A watered-down version of a bill, establishing California as the first state in the nation to adopt European-style privacy protections for its residents, won final approval from state lawmakers last week.
The original version of the bill required information gatherers to obtain a person’s written permission before providing any information about them to third parties. The new version applies only to state-maintained public records.
Gov. Gray Davis is expected to sign the Personal Information and Privacy Protection Act (SB-129), into law within the next 30 days.
The bill also establishes the Office of Privacy Protection within the state Department of Consumer Affairs to work with state agencies to protect the privacy of personal information.
“We think the bill is considerably approved from the original which we thought would be very dangerous to commerce,” said Richard A. Barton, the Direct Marketing Association’s senior vice president, Congressional Matters.
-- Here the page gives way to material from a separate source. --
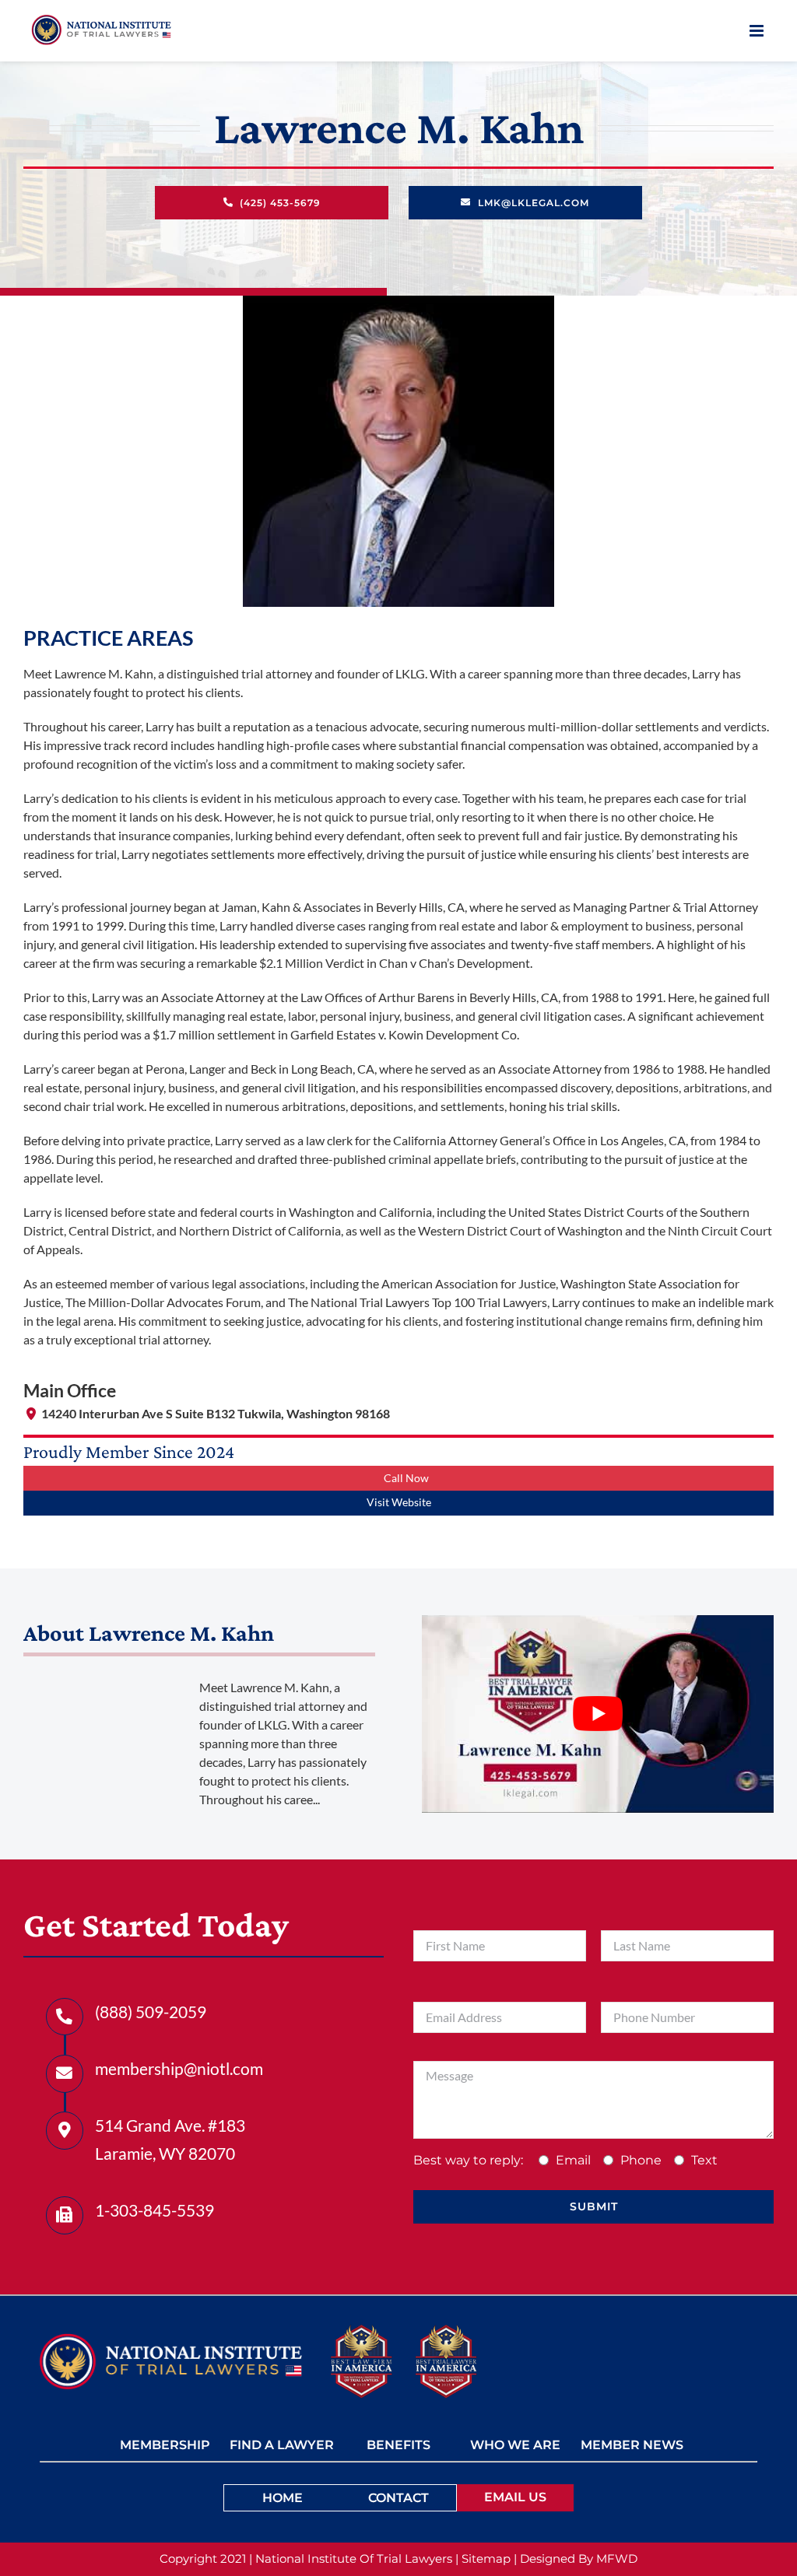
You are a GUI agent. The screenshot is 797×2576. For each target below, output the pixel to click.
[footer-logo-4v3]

He also said that by eliminating the opt-in provision from the bill California lawmakers “appear to recognize” that both the tradition offering consumers a chance to opt out from having their personal information shared with third parties the self-regulation policies of the DMA and the direct marketing industry are working.
Gov. Davis, in a related privacy development has signed a the Confidentiality of Medical Information Act (AB-2729) which prohibits insurance companies in the state from sharing a customer’s personal health information, including medical and genetic histories, with third parties without written authorization.